Today, Sarah Jo posted a short, heartfelt diary asking anyone, everyone to do what they can to get their Senators to vote against U.S. Senate Bill 1751. This bill would weaken the EPA’s ability to regulate toxic coal ash generated as waste by coal-burning electric power plants.
This bill hits close to home for some Missourians in Franklin County. Last week Sarah Jo wrote about the final defeat of the long struggle to keep Ameren from building a coal ash landfill next to its Labadie power plant, which is smack dab in the midst of a floodplain. Declaring that she didn’t “know whether to scream or cry,” she pointed out once again, the absurdity of situating a toxic dump at this site which, she noted, was surrounded by water as recently as the 1993 flood.
Yesterday, as if to underline the nature of the risk we’re running just so power companies like Ameren can satisfy their shareholders, tons of coal ash, used in Michigan to fill in a ravine in the 1950s, slid into Lake Michigan when a bluff overlooking the lake collapsed. Coal ash, in case you’ve forgotten, is chock full of of cancer-causing goodies such as mercury, cadmium and arsenic.
But there’s no need for Michiganders – and by extension Missourians faced with a coal ash landfill in a floodplain – to worry. We Energies, the company that is responsible for the unregulated “reuse” of coal ash – sparing the state the expense and trouble of finding landfill space for the noxious stuff – has flatly stated that “coal ash is not hazardous material. It is unlikely there will be any health impacts at all from this event.”
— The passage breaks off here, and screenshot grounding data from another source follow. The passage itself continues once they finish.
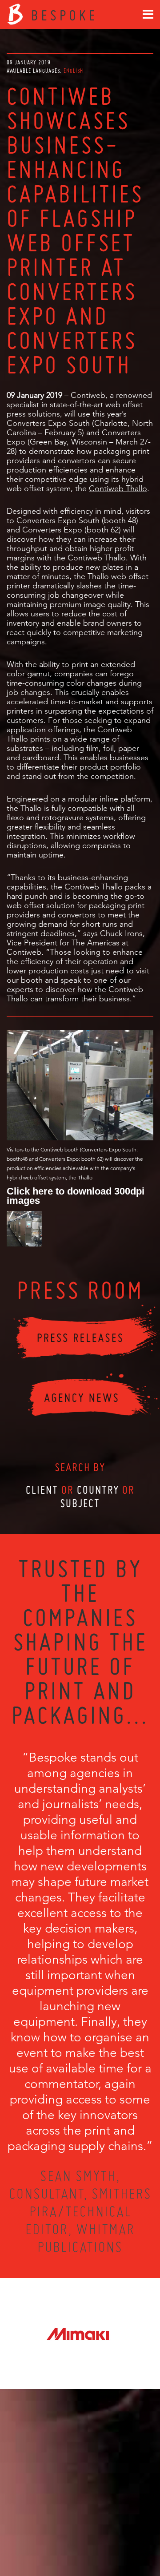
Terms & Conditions (97, 2537)
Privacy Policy (56, 2537)
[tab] (73, 71)
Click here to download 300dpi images (75, 1195)
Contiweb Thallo (118, 488)
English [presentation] (73, 70)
Whew! If I hadn’t read that reassuring statement, I might have been worried by those EPA scientists who tell us that, “without proper protections, these contaminants can leach into groundwater and can migrate to drinking water sources, posing significant health public concerns.” Or, even worse, I might have taken seriously those scare-mongering environmentalists in the Sierra Club, who responded to the Michigan disaster by claiming*:
The EPA has been trying to enact national protections to stop this kind of disastrous spill from happening again, ever since the TVA disaster in 2008, and our Congress has been blocking them every step of the way,” said Mary Anne Hitt, director of Sierra Club’s Beyond Coal campaign. “As a result, communities across the nation remain at risk and unprotected. This spill in the Great Lakes is a tragic reminder of why the status quo is not good enough. As long as Congress interferes, spills like this are going to happen, and dozens of communities are at risk. Congress needs to back off and allow the EPA to finalize strong protections.”
Sheesh! Who’s going to believe scientists and environmentalists when we’ve got a bottom-line businessman telling us we’ve got nothing to worry about.
*Sentence edited slightly for clarity.